Si l’arrêt le rappelle utilement, cette question ne soulevait toutefois aucune difficulté dans l’affaire jugée.

Remboursement des allocations de chômage à France Travail

S’il ne contestait pas l’absence de déduction des revenus de remplacement de l’indemnité d’éviction, l’employeur contestait cependant sa condamnation, par la cour d’appel, à rembourser à Pôle emploi (désormais France Travail) les allocations chômage perçues par le salarié. Selon lui, la nullité du licenciement excluant, de par sa cause, toute déduction des revenus de remplacement de l’indemnité d’éviction, les allocations chômage n’avaient plus de fondement. Il estimait par conséquent que celles-ci devaient être restituées à Pôle emploi (désormais France Travail) par le salarié lui-même, et non par lui. À tort, cependant.

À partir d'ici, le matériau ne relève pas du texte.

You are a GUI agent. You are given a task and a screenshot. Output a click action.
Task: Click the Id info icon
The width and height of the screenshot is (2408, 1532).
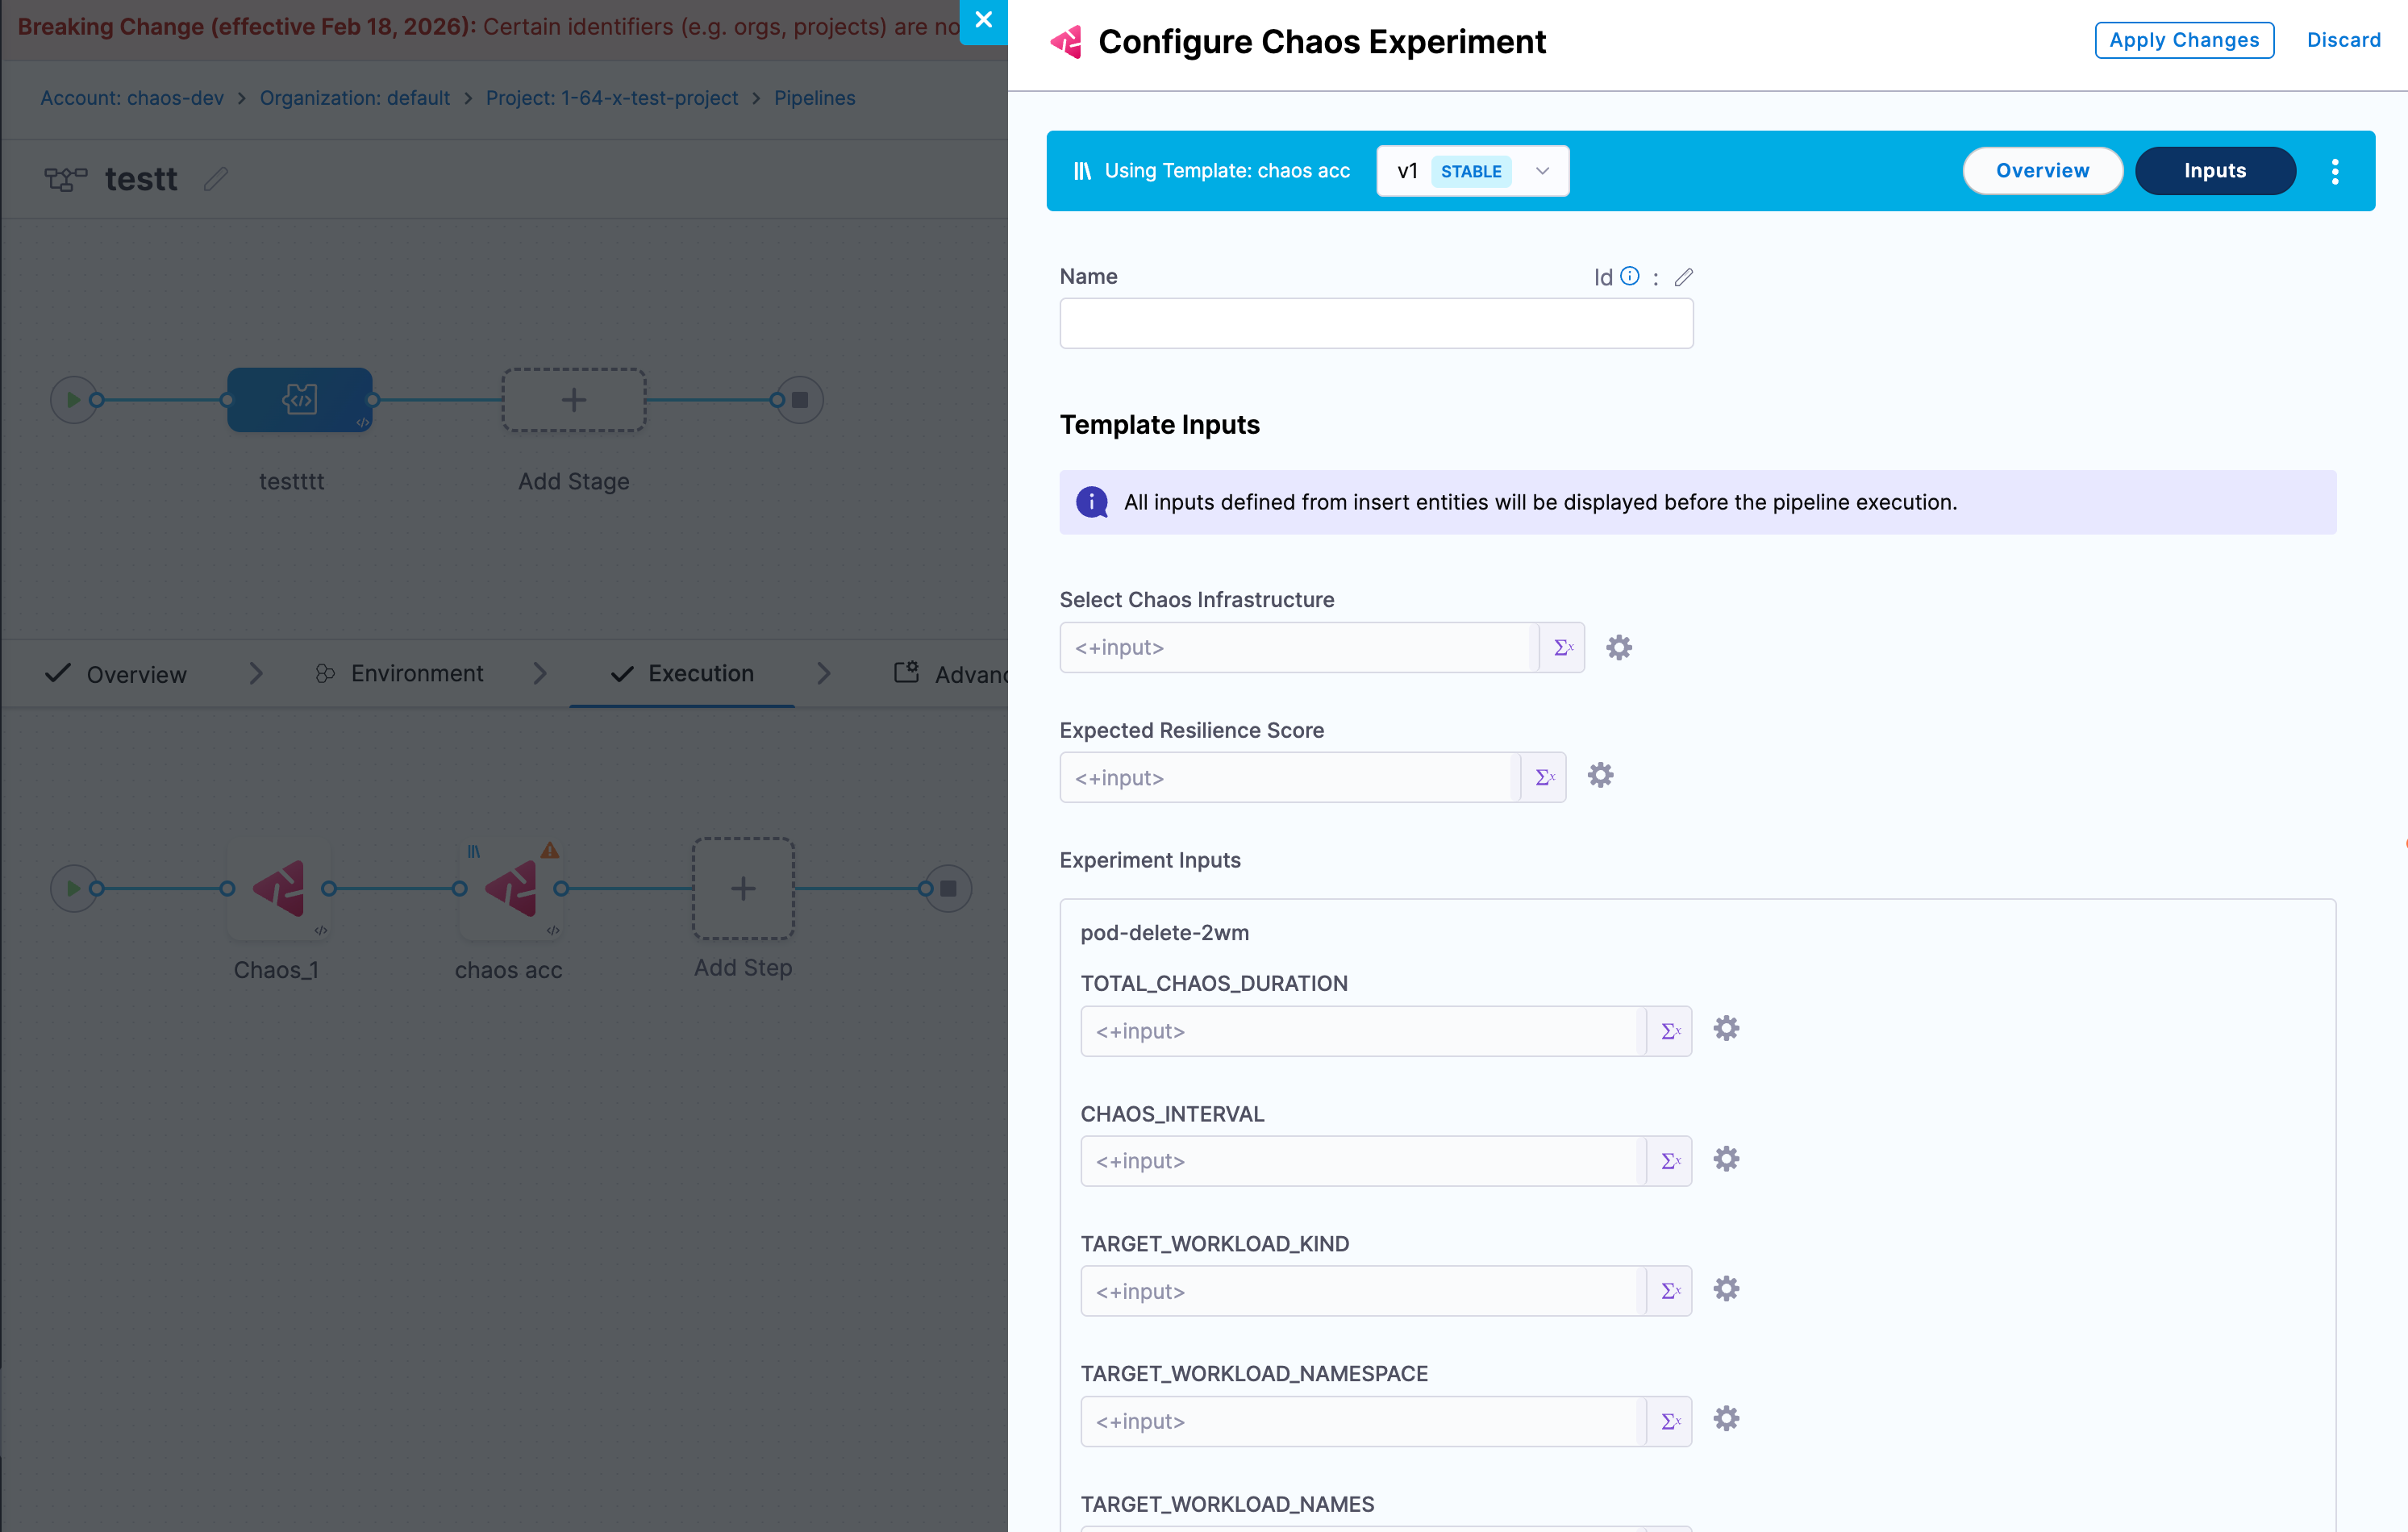point(1630,276)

Comme le rappelle l’arrêt, il découle de l’article L. 1235-4 du Code du travail que, lorsqu’un licenciement est annulé pour motif discriminatoire, le juge peut ordonner à l’employeur de rembourser à Pôle emploi tout ou partie des allocations versées au salarié entre le licenciement et le jugement, dans la limite de six mois. Dès lors, « la cour d’appel qui a retenu la nullité du licenciement en raison de son caractère discriminatoire, a, à bon droit, ordonné le remboursement par l’employeur à Pôle emploi des indemnités de chômage versées au salarié ».